# Sorry, I don't deliver to bums



## mch (Nov 22, 2018)

Hell no. You're more than welcome to work 50-60 hours a week like I do so you can afford to compensate people properly for their labor. Until then, go get your own food. 

I hope whoever picked this order up used his hoagie as a fleshlight.


----------



## Cabbage19901 (Dec 28, 2021)

Whoever orders it, eat shit


----------



## anteetr (Jan 24, 2017)

Cabbage19901 said:


> Whoever orders it, eat shit


I don’t do delivery, but if I did I would have taken this one specifically to ensure his hoagie came with extra butt sauce.


----------



## MontcoUberDriver (Aug 14, 2018)




----------



## tohunt4me (Nov 23, 2015)

MontcoUberDriver said:


> View attachment 637945


I might kill someone over that.

Don't **** with my food


----------



## anteetr (Jan 24, 2017)

tohunt4me said:


> I might kill someone over that.
> 
> Don't **** with my food


You only need to worry If you’re a prick and/or cheap, in which case your food has definitely been ****ed with.


----------



## mch (Nov 22, 2018)

anteetr said:


> You only need to worry If you’re a prick and/or cheap, in which case your food has definitely been ****ed with.

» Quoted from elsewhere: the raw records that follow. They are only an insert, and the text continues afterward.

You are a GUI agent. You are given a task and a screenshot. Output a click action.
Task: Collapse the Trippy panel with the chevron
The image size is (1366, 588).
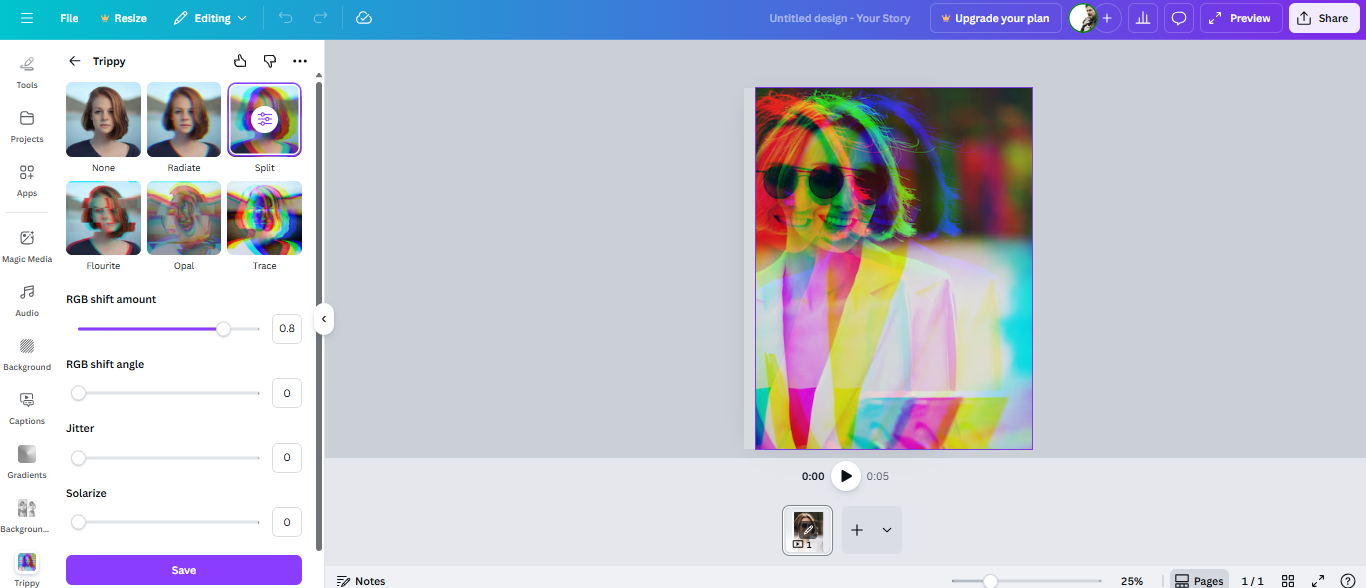pos(324,318)
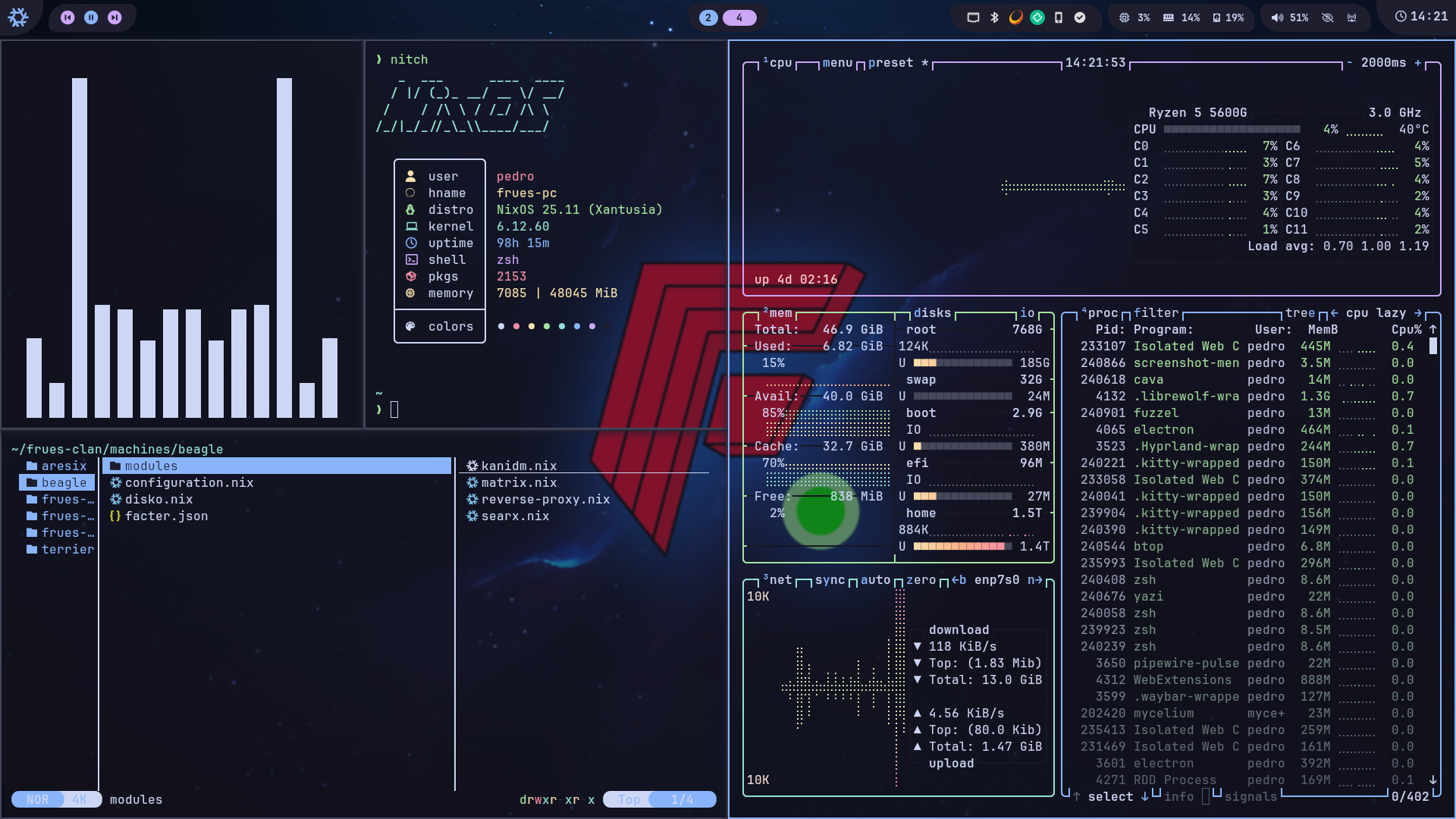Select configuration.nix in the file list
Screen dimensions: 1456x819
tap(189, 482)
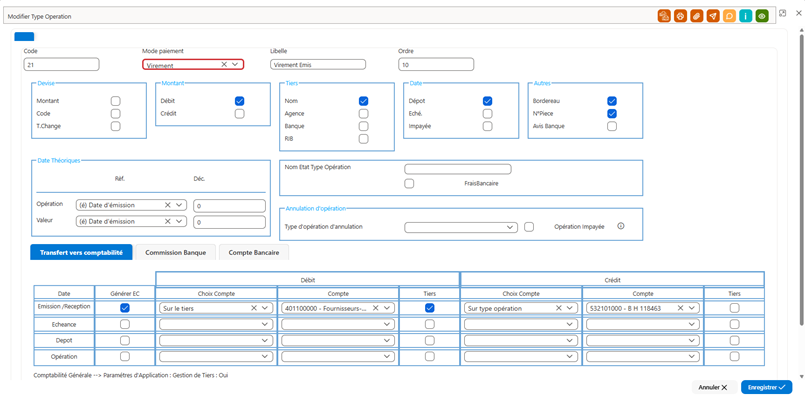Click the first orange stacked-cloud icon
Screen dimensions: 805x395
664,16
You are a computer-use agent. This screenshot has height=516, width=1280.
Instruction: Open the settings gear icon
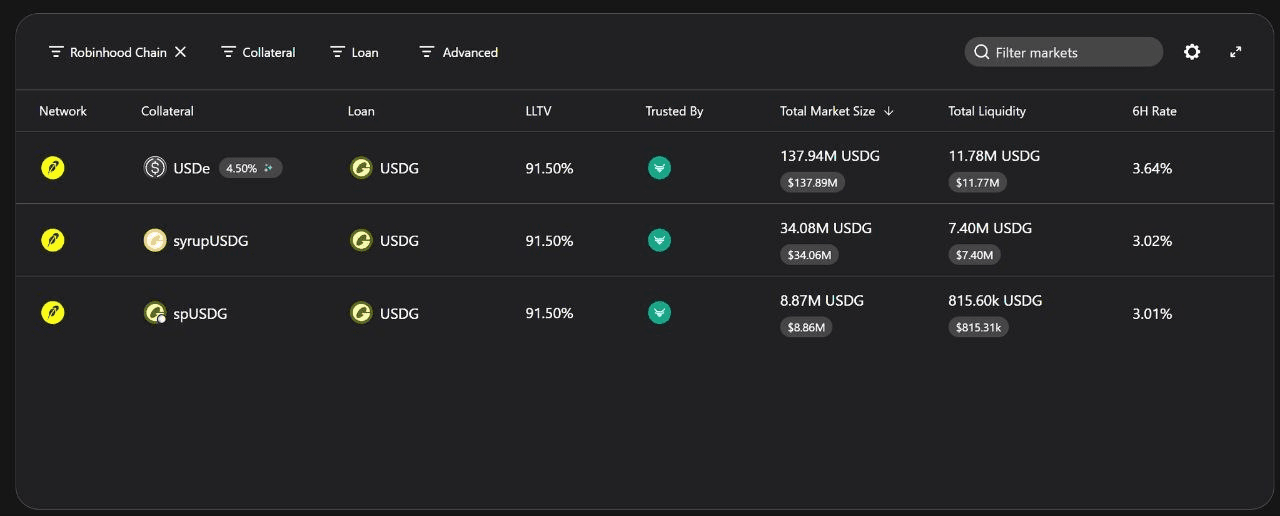pyautogui.click(x=1192, y=52)
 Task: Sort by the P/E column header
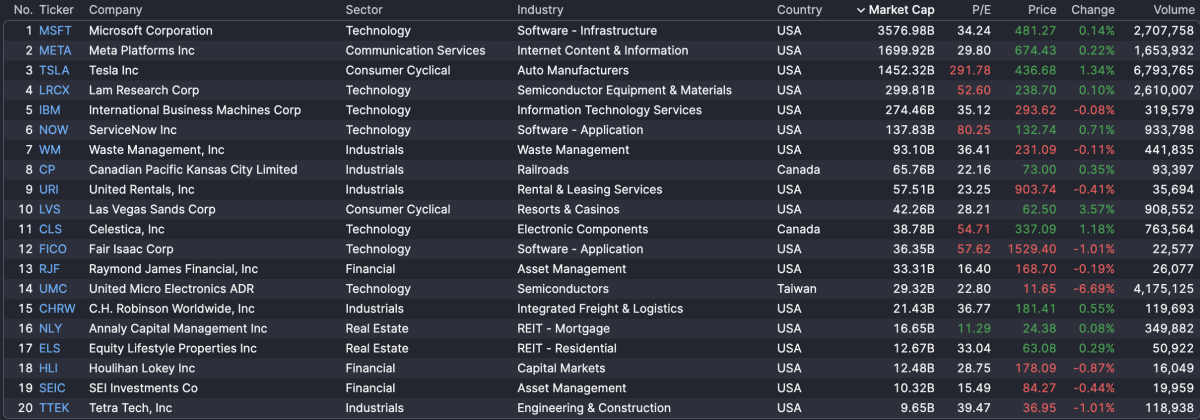point(981,10)
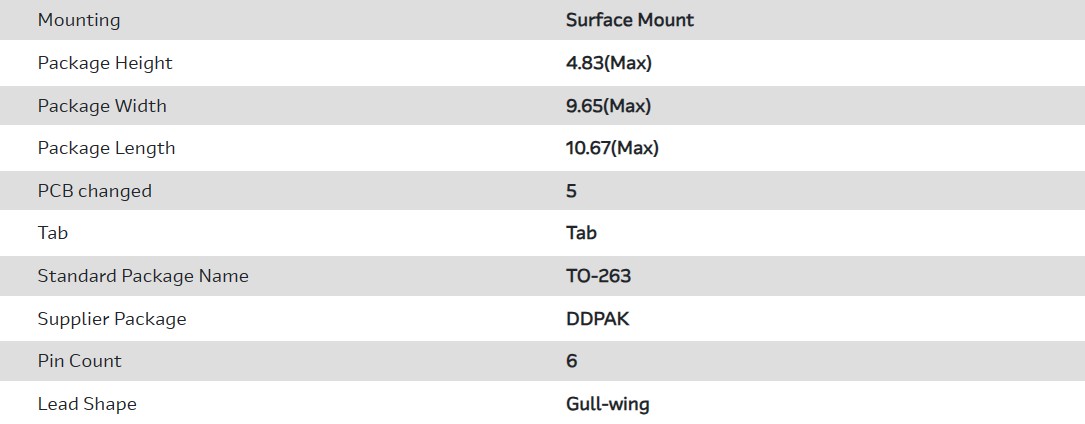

You're right. Ive worked in restaurants. I never messed with anyone's food. But I've seen things😂. Right or wrong, this is just how the universe works.


----------



## ANThonyBoreDaneCook (Oct 7, 2019)

mch said:


> Until then, go get your own food.


Well since it's a WaWa in Delco, let me see if I can guess the order

2 Monster Energy Drink (Tropical Thunder)

1 grape flavored blunt wrap

1 pack Camel Crush Menthol Cigarettes

1 copy of Marcus Hook Illustrated

1 pack of Sudafed

2 Sierra Mist

1 Pack of Anaconda Natural Male Enhancement


----------



## Uberdriver2710 (Jul 15, 2015)




----------



## MontcoUberDriver (Aug 14, 2018)

tohunt4me said:


> I might kill someone over that.
> 
> Don't **** with my food


I’m off the streets because I caught the Covid. If I was a sociopath I was take those $2.25 orders and spit on the food.


----------



## MontcoUberDriver (Aug 14, 2018)

ANThonyBoreDaneCook said:


> Marcus Hook Illustrated


When did they rename plumpers magazine?


----------



## 25rides7daysaweek (Nov 20, 2017)

mch said:


> You're right. Ive worked in restaurants. I never messed with anyone's food. But I've seen things😂. Right or wrong, this is just how the universe works.





mch said:


> Hell no. You're more than welcome to work 50-60 hours a week like I do so you can afford to compensate people properly for their labor. Until then, go get your own food.
> 
> I hope whoever picked this order up used his hoagie as a fleshlight.
> 
> View attachment 637873


Is there a waiting for me when I get there?
If you are a Male, Is your mom home?


----------



## Soldiering (Jan 21, 2019)

That guy deserves what he gets. I got a double UE order the other day for 3.83. I accepted just long enough too message both idiots telling them too TIP an then cancelled it. Im starting too hate ubers customers


----------



## mch (Nov 22, 2018)

ANThonyBoreDaneCook said:


> Well since it's a WaWa in Delco, let me see if I can guess the order
> 
> 2 Monster Energy Drink (Tropical Thunder)
> 
> ...


White T shirts, kratom, kiwi strawbery bananna marangue flavored jewel pods and cbd gummies weren't on the list. Johnny Delco gets those in person at the Kwik mart because there's video poker machines there.


----------



## SinCityAngel (Jul 7, 2019)

So now I have two questions for the OP:

1) doesn't look like you have to deliver the food very far (although, you may have to travel far just to get to the restaurant first and that would suck). How much is gas per gallon right now in your area?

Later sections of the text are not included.